Banned Book 16 - Shakespeare

The Complete Works of William Shakespeare, Volume 2 - William Aldis Wright, William George Clark, William Shakespeare

If you are or were one of those students or readers who hate Shakespeare, take heart.  Many have come before you.  In fact, people have even re-written Shakespeare.  For instance, there is a version of Lear where Cordelia lives.  And I’m not talking about the Moore book.


                Even in this day and age, Shakespeare has been banned or challenged and otherwise deemed unacceptable.  There are a great many countries that have deemed the plays “Those that Should Not Be Read”.    This occurred from the beginning.  Queenie Lizzie 1 wasn’t too happy about Richard II being performed at the request of a certain Earl. 

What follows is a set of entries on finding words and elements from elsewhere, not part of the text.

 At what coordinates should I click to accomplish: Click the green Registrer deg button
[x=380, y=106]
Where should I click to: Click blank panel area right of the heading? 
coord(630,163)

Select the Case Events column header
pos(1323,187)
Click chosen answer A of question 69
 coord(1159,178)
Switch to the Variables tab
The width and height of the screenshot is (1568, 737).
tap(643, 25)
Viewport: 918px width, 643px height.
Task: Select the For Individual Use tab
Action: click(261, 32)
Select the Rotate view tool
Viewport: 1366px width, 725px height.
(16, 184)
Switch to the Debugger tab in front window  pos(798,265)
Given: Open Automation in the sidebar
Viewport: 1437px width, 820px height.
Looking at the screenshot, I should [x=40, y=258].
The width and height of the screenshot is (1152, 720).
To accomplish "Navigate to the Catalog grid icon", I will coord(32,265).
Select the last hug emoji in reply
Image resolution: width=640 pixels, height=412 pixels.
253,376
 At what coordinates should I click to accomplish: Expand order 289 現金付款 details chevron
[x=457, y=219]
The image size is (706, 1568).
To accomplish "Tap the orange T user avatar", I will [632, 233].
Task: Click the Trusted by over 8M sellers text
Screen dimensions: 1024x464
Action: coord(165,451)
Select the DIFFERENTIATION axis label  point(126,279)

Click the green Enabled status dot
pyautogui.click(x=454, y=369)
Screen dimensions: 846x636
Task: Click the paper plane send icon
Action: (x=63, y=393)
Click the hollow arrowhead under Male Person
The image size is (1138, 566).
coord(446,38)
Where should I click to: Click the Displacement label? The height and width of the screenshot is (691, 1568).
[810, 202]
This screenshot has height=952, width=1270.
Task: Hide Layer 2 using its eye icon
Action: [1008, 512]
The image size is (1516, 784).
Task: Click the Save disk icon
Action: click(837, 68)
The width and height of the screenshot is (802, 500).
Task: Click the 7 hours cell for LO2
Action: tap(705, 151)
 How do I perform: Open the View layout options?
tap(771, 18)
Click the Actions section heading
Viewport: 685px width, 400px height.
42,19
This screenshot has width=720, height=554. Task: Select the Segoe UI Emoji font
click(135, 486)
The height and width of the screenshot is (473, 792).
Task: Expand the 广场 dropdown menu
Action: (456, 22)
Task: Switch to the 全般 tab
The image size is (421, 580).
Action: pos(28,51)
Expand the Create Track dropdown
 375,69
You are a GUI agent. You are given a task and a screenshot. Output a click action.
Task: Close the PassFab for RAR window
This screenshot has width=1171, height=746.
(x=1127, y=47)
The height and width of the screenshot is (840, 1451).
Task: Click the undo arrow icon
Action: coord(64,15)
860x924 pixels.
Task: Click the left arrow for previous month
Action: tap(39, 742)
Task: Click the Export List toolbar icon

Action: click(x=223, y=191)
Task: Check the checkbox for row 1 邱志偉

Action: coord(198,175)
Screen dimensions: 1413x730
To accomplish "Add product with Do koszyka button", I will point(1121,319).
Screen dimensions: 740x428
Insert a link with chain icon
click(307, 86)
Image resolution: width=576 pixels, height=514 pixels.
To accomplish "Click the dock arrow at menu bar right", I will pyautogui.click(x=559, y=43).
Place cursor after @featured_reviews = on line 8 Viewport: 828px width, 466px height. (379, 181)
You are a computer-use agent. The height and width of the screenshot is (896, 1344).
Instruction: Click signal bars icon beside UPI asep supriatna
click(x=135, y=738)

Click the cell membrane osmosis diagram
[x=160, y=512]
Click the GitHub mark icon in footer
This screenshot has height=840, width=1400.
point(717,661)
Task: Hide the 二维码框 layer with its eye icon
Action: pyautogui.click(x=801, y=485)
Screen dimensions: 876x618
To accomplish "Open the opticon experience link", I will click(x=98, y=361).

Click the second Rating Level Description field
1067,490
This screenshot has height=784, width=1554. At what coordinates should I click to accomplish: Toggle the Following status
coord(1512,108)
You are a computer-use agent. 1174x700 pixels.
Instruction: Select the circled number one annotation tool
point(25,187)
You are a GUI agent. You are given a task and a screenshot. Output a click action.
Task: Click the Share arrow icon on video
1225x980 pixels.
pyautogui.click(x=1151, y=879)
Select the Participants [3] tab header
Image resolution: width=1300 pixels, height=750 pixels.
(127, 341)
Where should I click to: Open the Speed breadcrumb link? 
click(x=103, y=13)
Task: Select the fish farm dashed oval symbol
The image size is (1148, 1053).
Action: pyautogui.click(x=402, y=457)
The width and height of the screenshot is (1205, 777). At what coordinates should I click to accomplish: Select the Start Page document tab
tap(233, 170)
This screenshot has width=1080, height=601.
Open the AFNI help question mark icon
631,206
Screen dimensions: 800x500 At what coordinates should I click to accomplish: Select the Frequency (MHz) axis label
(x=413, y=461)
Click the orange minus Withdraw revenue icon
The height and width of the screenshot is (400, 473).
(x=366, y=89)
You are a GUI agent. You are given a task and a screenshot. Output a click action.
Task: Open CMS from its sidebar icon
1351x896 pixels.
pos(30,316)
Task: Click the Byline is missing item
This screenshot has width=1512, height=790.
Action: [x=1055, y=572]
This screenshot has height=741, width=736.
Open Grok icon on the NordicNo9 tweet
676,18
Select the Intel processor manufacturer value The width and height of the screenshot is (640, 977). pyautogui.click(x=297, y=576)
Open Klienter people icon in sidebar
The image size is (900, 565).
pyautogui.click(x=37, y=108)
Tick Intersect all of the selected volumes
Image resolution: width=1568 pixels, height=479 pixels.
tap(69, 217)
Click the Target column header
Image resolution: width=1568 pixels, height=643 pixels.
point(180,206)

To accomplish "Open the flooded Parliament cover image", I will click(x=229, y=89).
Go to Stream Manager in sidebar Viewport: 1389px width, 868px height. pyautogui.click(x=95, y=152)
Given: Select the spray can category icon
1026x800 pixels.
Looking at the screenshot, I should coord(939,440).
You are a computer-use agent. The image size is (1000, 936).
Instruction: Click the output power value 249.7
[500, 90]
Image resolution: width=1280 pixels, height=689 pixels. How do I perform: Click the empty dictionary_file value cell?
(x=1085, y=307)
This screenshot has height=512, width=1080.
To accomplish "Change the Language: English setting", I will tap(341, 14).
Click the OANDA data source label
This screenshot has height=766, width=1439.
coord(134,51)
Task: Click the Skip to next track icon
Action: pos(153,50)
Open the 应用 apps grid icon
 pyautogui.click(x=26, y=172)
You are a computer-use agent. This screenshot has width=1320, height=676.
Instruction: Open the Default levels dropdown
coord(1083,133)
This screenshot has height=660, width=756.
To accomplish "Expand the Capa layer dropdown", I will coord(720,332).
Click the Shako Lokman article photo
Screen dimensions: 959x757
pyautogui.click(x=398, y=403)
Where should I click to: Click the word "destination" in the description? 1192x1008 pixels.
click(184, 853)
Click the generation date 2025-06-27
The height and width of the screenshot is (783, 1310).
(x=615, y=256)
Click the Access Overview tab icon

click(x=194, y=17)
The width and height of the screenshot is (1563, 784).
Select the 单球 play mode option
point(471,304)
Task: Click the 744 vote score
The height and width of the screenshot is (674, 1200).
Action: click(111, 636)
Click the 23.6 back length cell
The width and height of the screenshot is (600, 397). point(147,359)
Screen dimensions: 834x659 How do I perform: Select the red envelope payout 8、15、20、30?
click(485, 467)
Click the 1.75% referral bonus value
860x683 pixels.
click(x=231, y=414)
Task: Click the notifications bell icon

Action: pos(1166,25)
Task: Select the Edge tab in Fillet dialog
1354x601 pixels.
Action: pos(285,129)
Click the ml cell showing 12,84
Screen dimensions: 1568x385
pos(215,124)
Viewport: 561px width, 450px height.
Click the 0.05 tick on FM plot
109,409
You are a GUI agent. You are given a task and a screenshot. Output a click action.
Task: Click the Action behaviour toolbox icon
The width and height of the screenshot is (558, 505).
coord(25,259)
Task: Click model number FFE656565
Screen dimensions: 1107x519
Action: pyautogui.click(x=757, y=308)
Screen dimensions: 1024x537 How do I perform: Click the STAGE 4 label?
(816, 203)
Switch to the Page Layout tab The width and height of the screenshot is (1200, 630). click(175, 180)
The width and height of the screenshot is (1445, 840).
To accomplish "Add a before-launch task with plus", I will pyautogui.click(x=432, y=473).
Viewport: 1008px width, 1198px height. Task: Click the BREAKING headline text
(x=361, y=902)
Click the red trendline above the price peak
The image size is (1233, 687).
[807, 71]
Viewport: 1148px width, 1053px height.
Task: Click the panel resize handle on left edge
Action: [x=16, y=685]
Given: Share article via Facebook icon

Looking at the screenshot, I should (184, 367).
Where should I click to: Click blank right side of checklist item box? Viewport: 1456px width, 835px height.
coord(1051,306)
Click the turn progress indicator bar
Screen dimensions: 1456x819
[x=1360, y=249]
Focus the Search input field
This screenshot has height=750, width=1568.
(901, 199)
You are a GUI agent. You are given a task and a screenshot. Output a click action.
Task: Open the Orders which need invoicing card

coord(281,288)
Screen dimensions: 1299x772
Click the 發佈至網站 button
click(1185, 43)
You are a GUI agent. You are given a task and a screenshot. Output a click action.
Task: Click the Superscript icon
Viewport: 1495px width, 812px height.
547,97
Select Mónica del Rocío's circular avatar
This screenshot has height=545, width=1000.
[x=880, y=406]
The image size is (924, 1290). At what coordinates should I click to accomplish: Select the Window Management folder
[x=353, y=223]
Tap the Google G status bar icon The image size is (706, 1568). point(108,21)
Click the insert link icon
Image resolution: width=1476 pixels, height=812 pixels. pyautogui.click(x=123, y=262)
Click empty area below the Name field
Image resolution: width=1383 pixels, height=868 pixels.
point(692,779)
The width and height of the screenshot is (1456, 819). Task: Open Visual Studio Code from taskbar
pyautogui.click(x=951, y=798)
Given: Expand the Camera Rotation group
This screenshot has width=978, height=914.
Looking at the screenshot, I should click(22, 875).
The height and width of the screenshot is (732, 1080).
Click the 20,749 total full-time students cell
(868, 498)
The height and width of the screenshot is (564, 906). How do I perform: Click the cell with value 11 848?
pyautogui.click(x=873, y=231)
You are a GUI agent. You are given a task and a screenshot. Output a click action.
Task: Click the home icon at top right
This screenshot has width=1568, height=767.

                Other reasons for various rejections of the plays include the supernatural, teenage intercourse, heterosexuality intercourse, homosexuality, witchcraft, anti-Semitism, racism, sexism, and violence.


                And I think cannibalism, but I’m not sure about that one.


                For me, this means that E.L. James and Shakespeare are in a group together, and I find that disturbing.  Seriously disturbing.


                There is much that is disturbing in Shakespeare.  Romeo and Juliet are problematic for me because Romeo is in love with someone else at the beginning of the play.  Why not focus on Romeo being a male slut or an inconstant lover instead of the teen intercourse?  At least they got married first (though whether or not it is binding is a different matter).  Or how about Romeo killing Paris?  Talk about jealous possessive asshole babies. 


                And if you are going to ban Titus, how about because if you are going to murder a woman’s husband and then rape her, why not simply kill her afterwards?  Leaving her mouth to write out what happened seems a bit stupid.


                Or if you are going to get upset about all the intercourse in Shakespeare, why not focus on the jokes as well as the title of Much Ado about Nothing?


                Or how about the malicious attack on hunchbacks that is Richard III?


                And Hamlet, let’s forget about the blood or about the fact that the devil wins everything in the end, how about the abuse of those poor actors that occur in that play?  Would you like Prince Hamlet telling what and how to act, and then piss of the king?


                Or Tony and Cleo?  There’s animal abuse in that.  The poor snake has to bite a woman who used crocodile dung as a contraceptive.


                Or Othello – think of the abuse that the handkerchief takes in that play.  And poor strawberries.


                I mean, honesty, if you are going to constantly attack a group of works over the course of hundreds of years, could you be a little more creative in the reasons for not reading it?